=== Prompt A ===
Copy the entries from the line containing "At what coordinates should I click to accomplish: Open the" through the line containing "tap(63, 59)", both included, without changing anything.

=== Text extract ===
────────────────────

Married Love or Love in Marriage is a book by British academic Marie Stopes, first published in March 1918 by a small publisher, after many other larger publishers turned her down because of its controversial content. It rapidly sold out, and was in its sixth printing within a fortnight.

The US Customs Service banned the book as obscene until April 6, 1931, when Judge John M. Woolsey overturned that decision. Woolsey was the same judge who in 1933 would lift the ban on James Joyce's Ulysses, allowing for its publication and circulation in the United States of America.

It was the first book to note that women's sexual desire coincides with ovulation and the period right before menstruation. The book argued that marriage should be an equal relationship between partners. Although officially scorned in the UK, the book went through 19 editions and sales of almost 750,000 copies by 1931.

In 1935 a survey of American academics said Married Love was one of the 25 most influential books of the previous 50 years, ahead of Relativity by Albert Einstein, Interpretation of Dreams by Sigmund Freud, Mein Kampf by Adolf Hitler and The Economic Consequences of the Peace by John Maynard Keynes.[1]

The book was the basis for a 1923 British silent film adaptation Married Love directed by Alexander Butler.

────────────────────

=== Stored data entries ===
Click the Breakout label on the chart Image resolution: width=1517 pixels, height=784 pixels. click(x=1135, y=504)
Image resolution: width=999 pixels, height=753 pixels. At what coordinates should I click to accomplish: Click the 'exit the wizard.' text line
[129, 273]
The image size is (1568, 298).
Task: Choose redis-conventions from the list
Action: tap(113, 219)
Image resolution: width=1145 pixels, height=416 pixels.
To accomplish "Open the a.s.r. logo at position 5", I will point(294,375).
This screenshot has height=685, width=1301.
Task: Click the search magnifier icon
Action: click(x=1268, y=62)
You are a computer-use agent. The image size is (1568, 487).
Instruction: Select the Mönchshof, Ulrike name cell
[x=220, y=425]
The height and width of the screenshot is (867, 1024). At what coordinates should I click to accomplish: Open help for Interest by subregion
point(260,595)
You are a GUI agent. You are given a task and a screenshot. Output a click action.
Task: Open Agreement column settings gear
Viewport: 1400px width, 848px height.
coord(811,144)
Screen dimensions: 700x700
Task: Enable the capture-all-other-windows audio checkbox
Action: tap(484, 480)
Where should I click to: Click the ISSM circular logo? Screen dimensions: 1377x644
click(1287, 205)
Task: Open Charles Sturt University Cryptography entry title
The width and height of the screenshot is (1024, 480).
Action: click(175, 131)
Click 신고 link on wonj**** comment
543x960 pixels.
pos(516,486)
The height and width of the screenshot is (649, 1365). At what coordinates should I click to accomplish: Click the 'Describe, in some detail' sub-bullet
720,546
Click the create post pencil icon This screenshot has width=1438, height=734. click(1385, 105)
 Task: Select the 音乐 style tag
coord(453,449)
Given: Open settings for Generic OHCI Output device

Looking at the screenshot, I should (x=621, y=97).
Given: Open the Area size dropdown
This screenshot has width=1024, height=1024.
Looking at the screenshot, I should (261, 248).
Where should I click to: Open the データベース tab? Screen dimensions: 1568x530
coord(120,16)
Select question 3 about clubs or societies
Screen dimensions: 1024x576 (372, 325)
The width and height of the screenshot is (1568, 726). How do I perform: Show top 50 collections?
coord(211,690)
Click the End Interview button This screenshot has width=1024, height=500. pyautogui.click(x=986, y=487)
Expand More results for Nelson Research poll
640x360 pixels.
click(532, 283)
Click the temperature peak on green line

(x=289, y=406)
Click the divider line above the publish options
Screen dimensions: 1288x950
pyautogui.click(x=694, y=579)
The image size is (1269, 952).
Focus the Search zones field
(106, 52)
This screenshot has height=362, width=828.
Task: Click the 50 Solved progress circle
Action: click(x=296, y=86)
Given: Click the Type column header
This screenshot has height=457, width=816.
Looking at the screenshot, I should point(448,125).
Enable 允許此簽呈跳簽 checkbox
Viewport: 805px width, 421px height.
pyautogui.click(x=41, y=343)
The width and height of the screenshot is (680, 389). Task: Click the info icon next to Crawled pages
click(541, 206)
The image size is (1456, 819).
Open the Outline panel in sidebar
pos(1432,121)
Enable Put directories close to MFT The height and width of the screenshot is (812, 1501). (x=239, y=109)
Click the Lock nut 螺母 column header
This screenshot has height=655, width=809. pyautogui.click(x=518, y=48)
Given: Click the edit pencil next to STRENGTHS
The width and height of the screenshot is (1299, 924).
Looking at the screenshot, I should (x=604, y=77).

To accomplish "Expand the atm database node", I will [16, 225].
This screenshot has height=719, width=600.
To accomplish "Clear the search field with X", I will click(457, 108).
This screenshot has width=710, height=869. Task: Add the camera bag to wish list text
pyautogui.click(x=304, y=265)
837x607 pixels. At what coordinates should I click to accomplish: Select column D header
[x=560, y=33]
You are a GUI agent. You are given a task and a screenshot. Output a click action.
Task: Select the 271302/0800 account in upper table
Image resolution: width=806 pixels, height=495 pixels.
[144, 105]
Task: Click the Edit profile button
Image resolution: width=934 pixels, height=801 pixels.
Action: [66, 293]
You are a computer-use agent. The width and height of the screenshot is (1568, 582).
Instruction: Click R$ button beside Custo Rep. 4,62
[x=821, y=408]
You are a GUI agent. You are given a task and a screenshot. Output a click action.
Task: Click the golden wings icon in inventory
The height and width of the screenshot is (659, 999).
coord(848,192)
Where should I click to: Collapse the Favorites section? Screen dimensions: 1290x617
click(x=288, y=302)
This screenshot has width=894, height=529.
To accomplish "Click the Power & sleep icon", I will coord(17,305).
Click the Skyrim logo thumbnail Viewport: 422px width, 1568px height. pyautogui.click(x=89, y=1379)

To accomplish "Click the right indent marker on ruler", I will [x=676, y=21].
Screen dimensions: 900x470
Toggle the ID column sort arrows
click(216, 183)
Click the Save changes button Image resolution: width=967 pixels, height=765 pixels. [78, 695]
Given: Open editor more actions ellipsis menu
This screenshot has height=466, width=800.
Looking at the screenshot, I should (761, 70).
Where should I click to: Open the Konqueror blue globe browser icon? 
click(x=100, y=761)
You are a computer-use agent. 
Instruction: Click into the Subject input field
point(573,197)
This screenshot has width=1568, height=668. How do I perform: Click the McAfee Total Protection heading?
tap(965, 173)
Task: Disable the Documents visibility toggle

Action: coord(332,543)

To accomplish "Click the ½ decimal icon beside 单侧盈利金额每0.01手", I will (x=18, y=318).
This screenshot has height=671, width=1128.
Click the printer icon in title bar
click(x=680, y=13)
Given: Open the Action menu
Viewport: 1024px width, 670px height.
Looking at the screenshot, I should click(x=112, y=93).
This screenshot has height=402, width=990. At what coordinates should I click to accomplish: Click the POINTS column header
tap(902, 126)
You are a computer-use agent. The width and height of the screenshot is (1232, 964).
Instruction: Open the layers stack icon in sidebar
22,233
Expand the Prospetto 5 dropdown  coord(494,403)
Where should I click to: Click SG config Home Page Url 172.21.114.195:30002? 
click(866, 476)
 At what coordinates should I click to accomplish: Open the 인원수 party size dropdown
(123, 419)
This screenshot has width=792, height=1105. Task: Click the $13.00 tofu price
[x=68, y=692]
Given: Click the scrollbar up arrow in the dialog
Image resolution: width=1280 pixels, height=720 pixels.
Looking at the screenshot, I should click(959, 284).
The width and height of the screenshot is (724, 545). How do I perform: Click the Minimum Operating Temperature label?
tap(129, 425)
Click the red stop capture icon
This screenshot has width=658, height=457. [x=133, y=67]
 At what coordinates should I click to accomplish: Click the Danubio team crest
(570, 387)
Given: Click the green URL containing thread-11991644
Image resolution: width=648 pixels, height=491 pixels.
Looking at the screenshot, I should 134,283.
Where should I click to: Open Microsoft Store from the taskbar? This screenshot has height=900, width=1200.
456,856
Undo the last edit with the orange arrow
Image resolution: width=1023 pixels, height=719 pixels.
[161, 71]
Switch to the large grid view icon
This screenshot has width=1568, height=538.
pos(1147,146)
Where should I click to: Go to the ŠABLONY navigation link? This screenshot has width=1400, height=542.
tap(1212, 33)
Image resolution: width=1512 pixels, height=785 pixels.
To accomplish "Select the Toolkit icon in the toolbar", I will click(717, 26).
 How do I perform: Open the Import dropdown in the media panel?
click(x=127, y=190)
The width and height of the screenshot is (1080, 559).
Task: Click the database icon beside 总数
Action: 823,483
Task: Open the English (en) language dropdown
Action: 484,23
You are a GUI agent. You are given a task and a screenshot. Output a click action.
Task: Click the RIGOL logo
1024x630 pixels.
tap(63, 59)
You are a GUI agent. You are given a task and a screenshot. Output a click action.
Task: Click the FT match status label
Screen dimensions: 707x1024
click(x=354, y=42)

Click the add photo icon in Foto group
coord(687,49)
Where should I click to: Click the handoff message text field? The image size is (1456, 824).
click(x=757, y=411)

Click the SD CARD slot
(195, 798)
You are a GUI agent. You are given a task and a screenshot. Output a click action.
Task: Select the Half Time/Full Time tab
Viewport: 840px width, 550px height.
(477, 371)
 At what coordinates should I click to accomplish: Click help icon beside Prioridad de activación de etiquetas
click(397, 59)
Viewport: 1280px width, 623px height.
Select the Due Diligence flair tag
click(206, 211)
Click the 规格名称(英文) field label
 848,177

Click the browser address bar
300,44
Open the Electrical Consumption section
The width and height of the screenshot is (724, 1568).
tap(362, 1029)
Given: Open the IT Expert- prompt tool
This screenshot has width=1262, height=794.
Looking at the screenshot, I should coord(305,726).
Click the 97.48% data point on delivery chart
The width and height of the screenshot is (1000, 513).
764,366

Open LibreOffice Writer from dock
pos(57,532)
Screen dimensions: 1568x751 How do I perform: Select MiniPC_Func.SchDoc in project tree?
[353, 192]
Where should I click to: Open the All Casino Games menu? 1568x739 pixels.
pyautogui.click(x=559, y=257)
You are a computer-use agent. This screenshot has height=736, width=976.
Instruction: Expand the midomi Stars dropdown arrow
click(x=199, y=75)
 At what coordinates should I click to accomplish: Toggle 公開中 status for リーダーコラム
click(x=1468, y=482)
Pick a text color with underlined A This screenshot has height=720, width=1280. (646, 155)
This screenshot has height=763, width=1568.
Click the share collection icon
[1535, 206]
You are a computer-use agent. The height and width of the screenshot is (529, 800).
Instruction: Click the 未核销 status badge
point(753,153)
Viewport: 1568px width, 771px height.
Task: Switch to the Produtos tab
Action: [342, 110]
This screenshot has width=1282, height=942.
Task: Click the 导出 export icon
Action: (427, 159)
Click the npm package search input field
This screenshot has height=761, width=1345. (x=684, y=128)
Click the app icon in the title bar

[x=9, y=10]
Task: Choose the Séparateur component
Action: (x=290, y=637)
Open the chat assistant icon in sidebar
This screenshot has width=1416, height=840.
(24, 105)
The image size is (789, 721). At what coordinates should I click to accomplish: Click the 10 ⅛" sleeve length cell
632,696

────────────────────

=== Prompt B ===
Carry on writing the passage about the book Married Love from the point where it stops.

=== Right answer A ===
 At what coordinates should I click to accomplish: Open the 인원수 party size dropdown
(123, 419)
This screenshot has width=792, height=1105. Task: Click the $13.00 tofu price
[x=68, y=692]
Given: Click the scrollbar up arrow in the dialog
Image resolution: width=1280 pixels, height=720 pixels.
Looking at the screenshot, I should click(959, 284).
The width and height of the screenshot is (724, 545). How do I perform: Click the Minimum Operating Temperature label?
tap(129, 425)
Click the red stop capture icon
This screenshot has width=658, height=457. [x=133, y=67]
 At what coordinates should I click to accomplish: Click the Danubio team crest
(570, 387)
Given: Click the green URL containing thread-11991644
Image resolution: width=648 pixels, height=491 pixels.
Looking at the screenshot, I should 134,283.
Where should I click to: Open Microsoft Store from the taskbar? This screenshot has height=900, width=1200.
456,856
Undo the last edit with the orange arrow
Image resolution: width=1023 pixels, height=719 pixels.
[161, 71]
Switch to the large grid view icon
This screenshot has width=1568, height=538.
pos(1147,146)
Where should I click to: Go to the ŠABLONY navigation link? This screenshot has width=1400, height=542.
tap(1212, 33)
Image resolution: width=1512 pixels, height=785 pixels.
To accomplish "Select the Toolkit icon in the toolbar", I will click(717, 26).
 How do I perform: Open the Import dropdown in the media panel?
click(x=127, y=190)
The width and height of the screenshot is (1080, 559).
Task: Click the database icon beside 总数
Action: 823,483
Task: Open the English (en) language dropdown
Action: 484,23
You are a GUI agent. You are given a task and a screenshot. Output a click action.
Task: Click the RIGOL logo
1024x630 pixels.
tap(63, 59)

=== Right answer B ===
1. Downton Abbey (Season 4, Episode 4): Housekeeper Mrs. Hughes says it is impossible for lady's maid Edna Braithwaite to be pregnant because Edna owns a copy of Married Love, suggesting that she understands methods of birth control, and therefore could not be pregnant by Tom Branson.

2. Downton Abbey (Season 5, Episodes 2, 3, and 6): In Episode 2 of the fifth series, Lady Mary has a copy of the book which she uses to be sure of no unwanted "consequences" when embarking on a relationship with Lord Gillingham. In Episode 3 she asks for her lady's maid Anna Bates to hide the book in her home to avoid it being discovered in the house. In Episode 6 Anna's husband, John Bates, discovers the book in their home, and is hurt by the prospect that his wife is trying to prevent them having children, which had been a topic of the series between them, but he is unaware that the book was being used by Lady Mary and not his wife.

3. In Parade's End (Episode 5), a 2012 BBC miniseries, the chararcter Valentine Wannop finds a copy of the book in the changing rooms at the school where she works as a games mistress. She discusses it with the rest of the school staff and decides to put it back, not confiscate it, to give the girls a chance to learn about sex before they are married.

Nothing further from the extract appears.